Carcinogenesis, Vol 18, 2155-2161, Copyright © 1997 by Oxford University Press
T Tanaka, K Kawabata, M Kakumoto, H Makita, A Hara, H Mori, K Satoh, A Hara, A Murakami, W Kuki, Y Takahashi, H Yonei, K Koshimizu and H Ohigashi
The modifying effect of dietary administration of auraptene isolated from
the peel of citrus fruit (Citrus natsudaidai Hayata) on the development of
azoxymethane (AOM)-induced colonic aberrant crypt foci (ACF) was
investigated in rats. Male F344 rats were given s.c. injections of AOM (15
mg/kg body wt) once a week for 3 weeks to induce ACF. They also received
diets containing 100 or 500 p.p.m. auraptene for 5 weeks, starting 1 week
before the first dose of AOM. At termination of the study (week 5) dietary
administration of auraptene caused a significant reduction in the frequency
of ACF in a dose- dependent manner (P < 0.05). Feeding of auraptene
suppressed expression of cell proliferation biomarkers
(5-bromo-2'-deoxyuridine labeling- index, ornithine decarboxylase activity,
polyamine content and number of silver stained nucleolar organizer region
protein particles) in the colonic mucosa and the occurrence of micronuclei
caused by AOM. Also, auraptene increased the activities of phase II enzymes
(glutathione S- transferase and quinone reductase) in the liver and colon.
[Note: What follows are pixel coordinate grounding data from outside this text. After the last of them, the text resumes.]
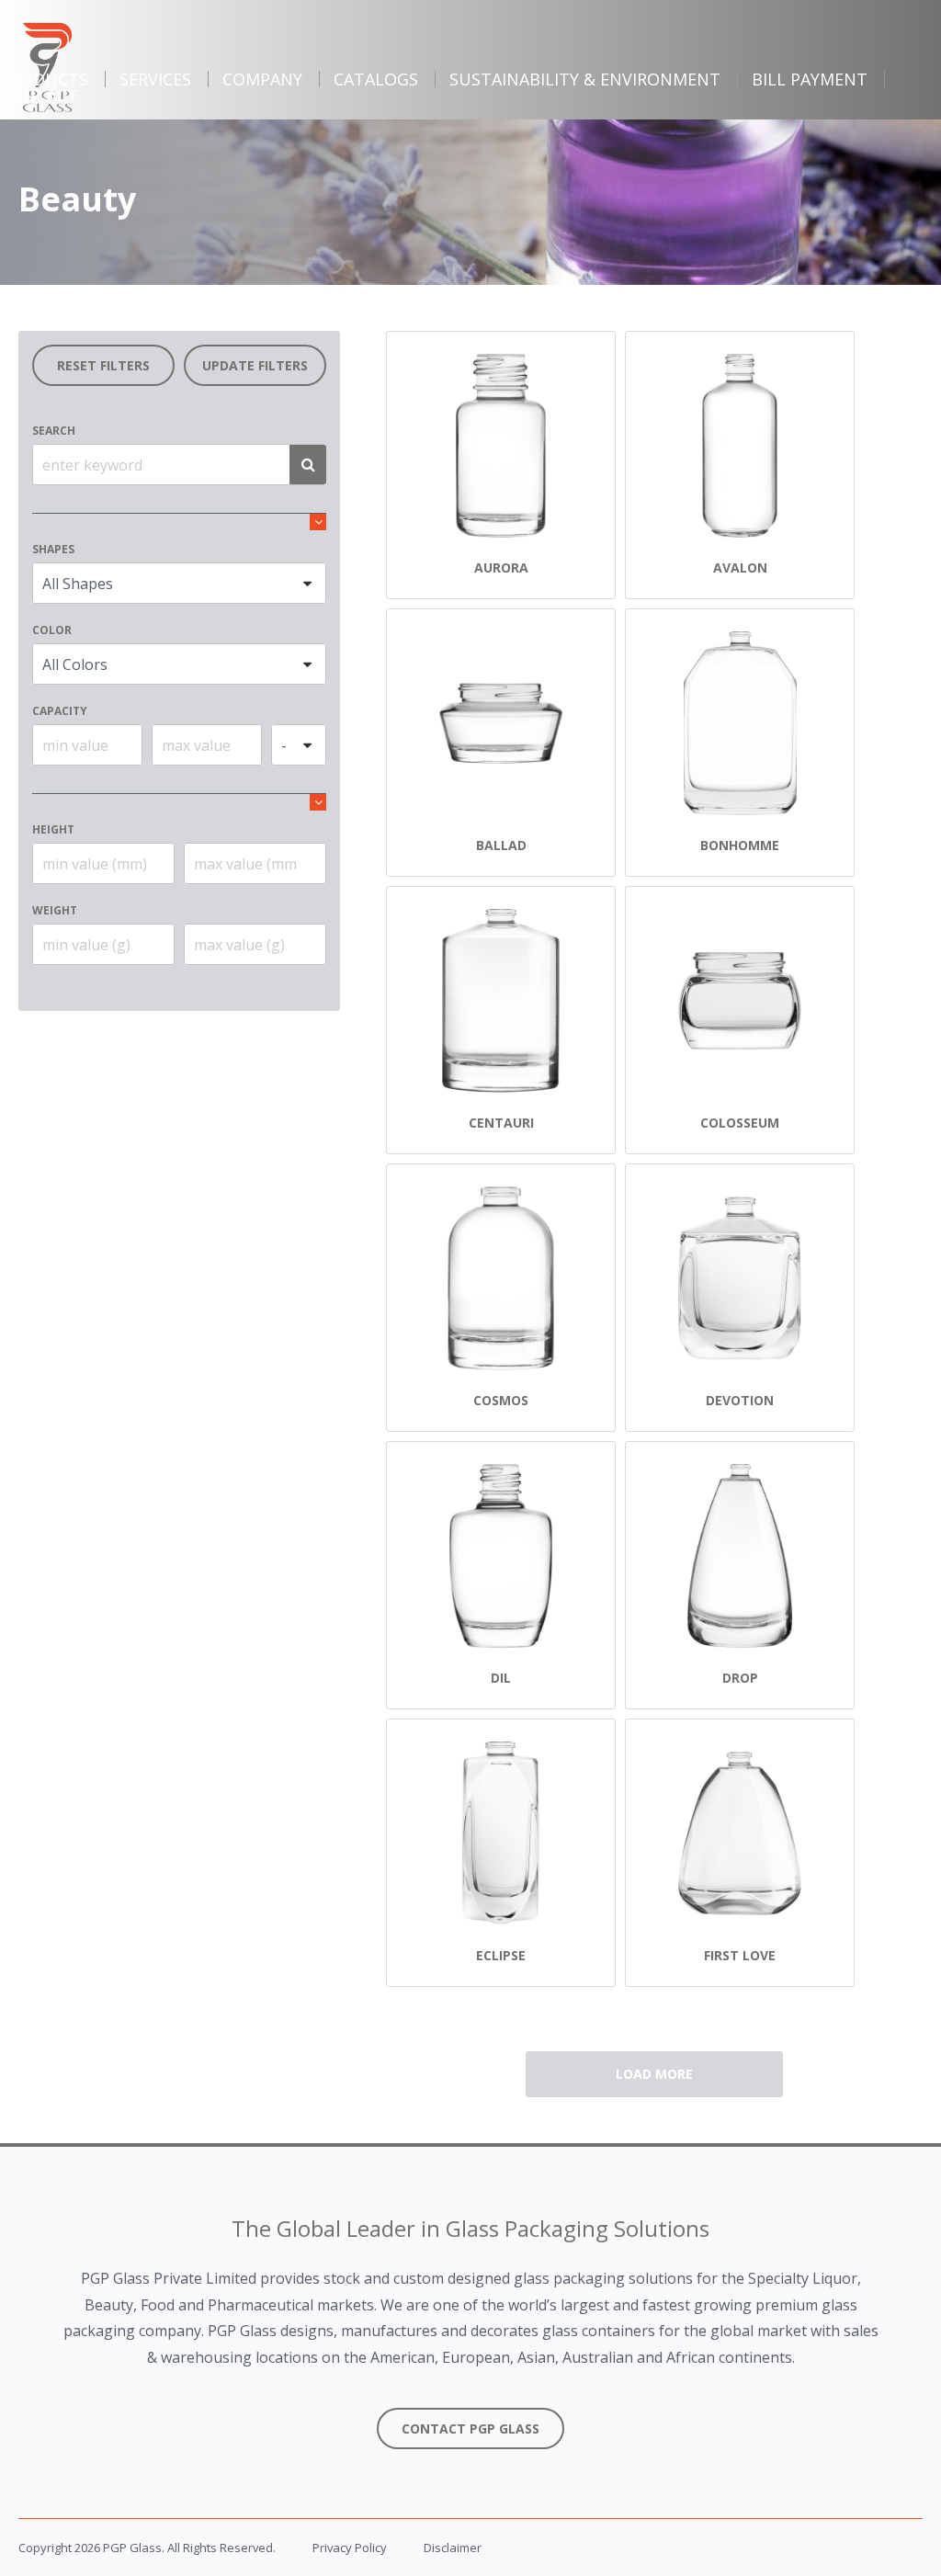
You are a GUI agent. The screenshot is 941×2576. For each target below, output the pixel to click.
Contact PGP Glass (470, 2428)
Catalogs (376, 79)
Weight (54, 910)
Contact (39, 95)
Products (44, 79)
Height (53, 829)
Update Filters (255, 365)
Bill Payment (809, 79)
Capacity (59, 711)
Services (155, 79)
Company (262, 79)
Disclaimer (453, 2547)
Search (53, 430)
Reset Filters (103, 365)
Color (52, 630)
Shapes (53, 549)
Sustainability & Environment (584, 79)
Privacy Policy (349, 2547)
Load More (654, 2073)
These findings might suggest that inhibition of AOM-induced ACF may be
associated, in part, with increased activity of phase II enzymes in the
liver and colon and suppression of cell proliferation in the colonic
mucosa.
ARTICLES
Citrus auraptene inhibits chemically induced colonic aberrant crypt foci in male F344 rats
First Department of Pathology, Gifu University School of Medicine, Japan.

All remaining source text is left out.